→ **WHAT IS EXPECTED**:
Your output should be the lines below from the one holding "Task: Click the blue shape left of Start Now" through the one holding "At what coordinates", transcribed exactly, with no pictures.

→ **SOURCE RECORDS**:
.....

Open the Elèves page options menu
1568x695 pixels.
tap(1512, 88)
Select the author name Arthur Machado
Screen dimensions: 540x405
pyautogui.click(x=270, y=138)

.....

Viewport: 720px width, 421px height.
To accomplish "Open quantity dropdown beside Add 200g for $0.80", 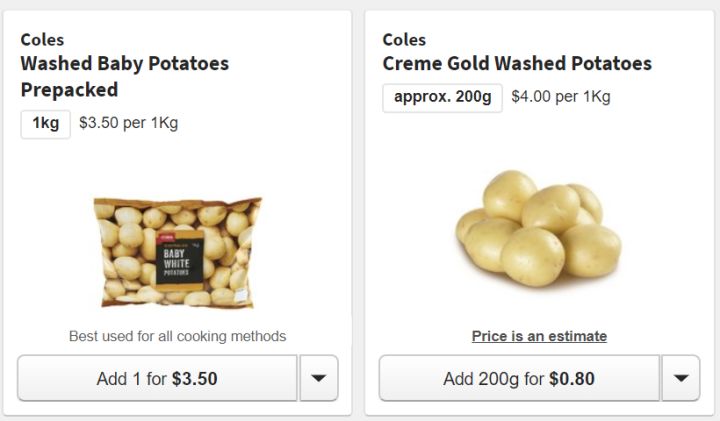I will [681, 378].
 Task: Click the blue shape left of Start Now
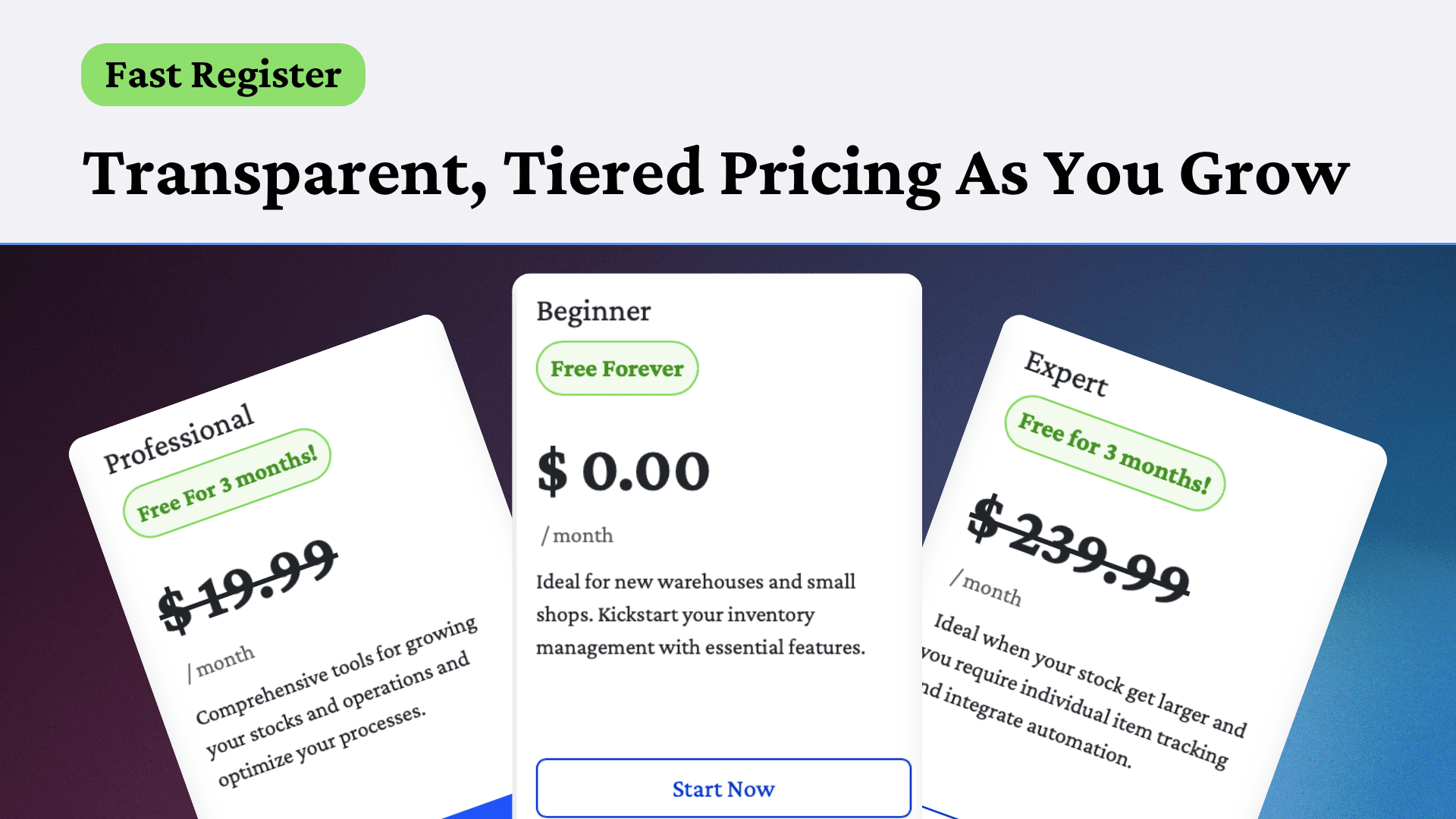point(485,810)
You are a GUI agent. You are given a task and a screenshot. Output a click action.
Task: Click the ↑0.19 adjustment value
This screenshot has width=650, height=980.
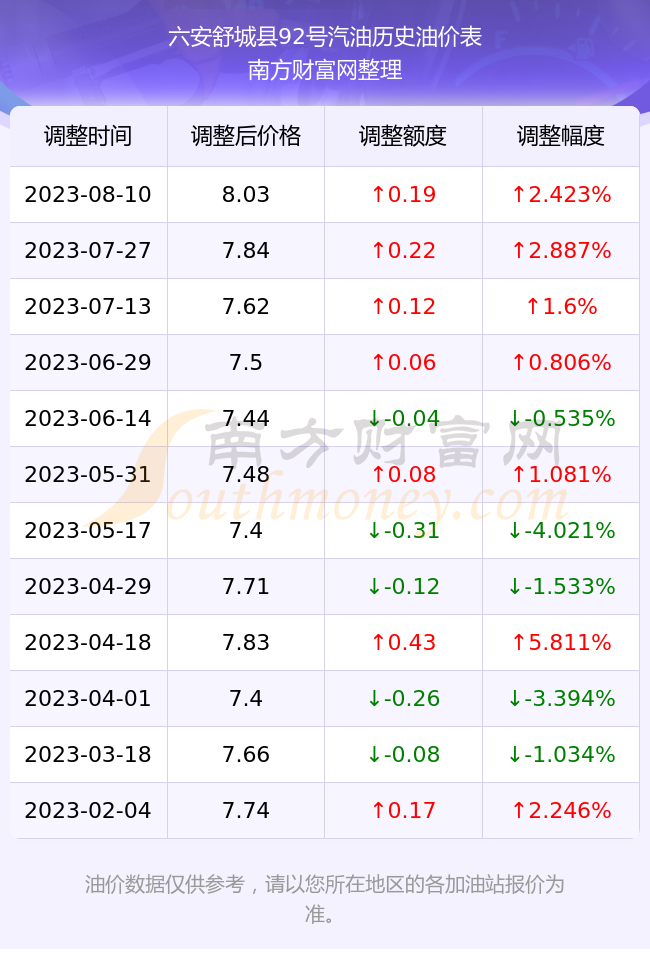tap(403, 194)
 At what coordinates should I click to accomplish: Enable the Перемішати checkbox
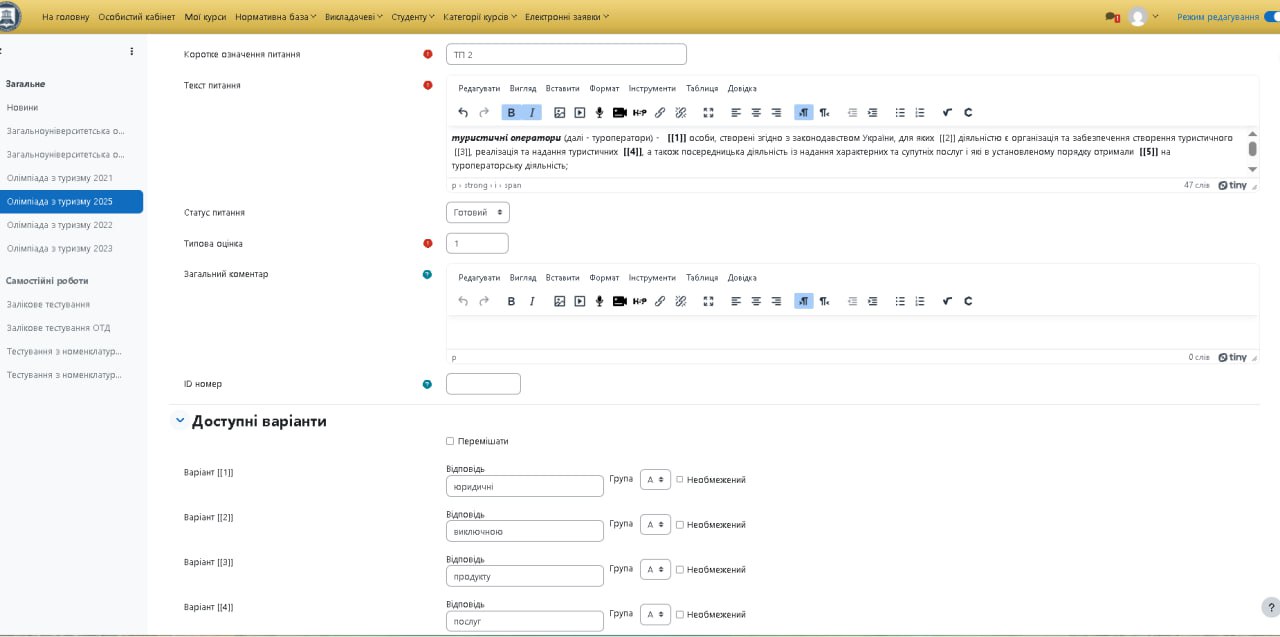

.....

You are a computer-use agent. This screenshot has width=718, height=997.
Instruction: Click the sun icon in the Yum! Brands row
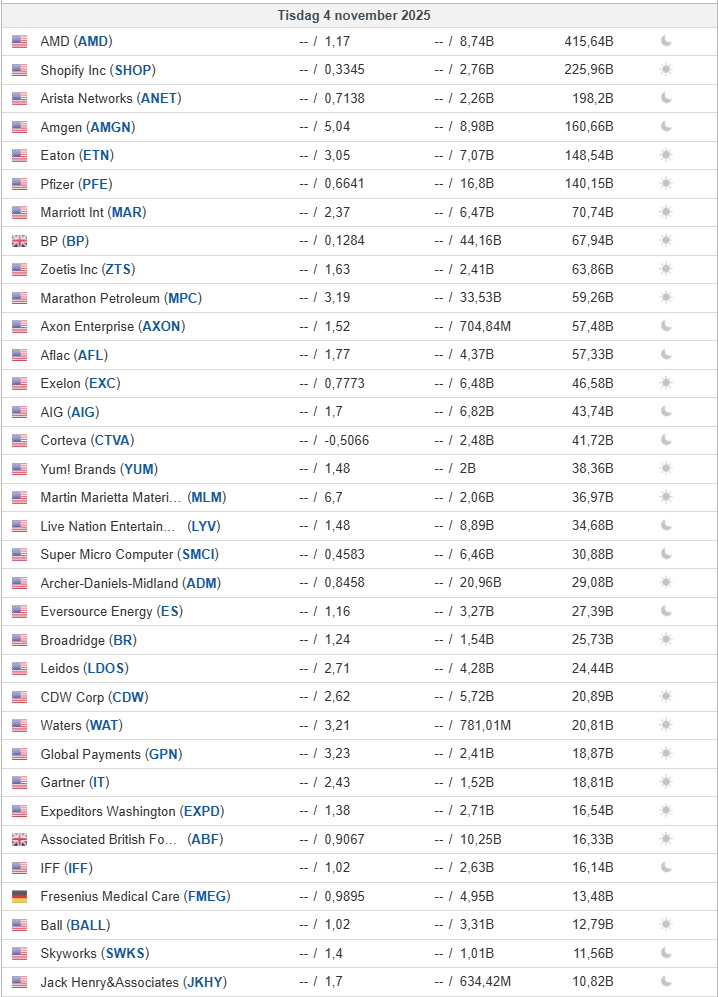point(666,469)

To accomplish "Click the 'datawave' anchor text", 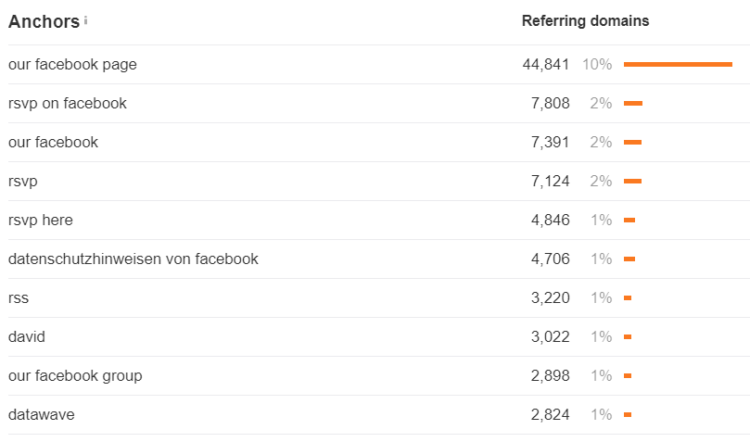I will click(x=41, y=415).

.....

→ **ANSWER BOX**:
 Task: Click the blue shape left of Start Now
point(485,810)
You are a GUI agent. You are given a task and a screenshot. Output a click action.
Task: Click the ↑0.19 adjustment value
This screenshot has width=650, height=980.
tap(403, 194)
 At what coordinates should I click to accomplish: Enable the Перемішати checkbox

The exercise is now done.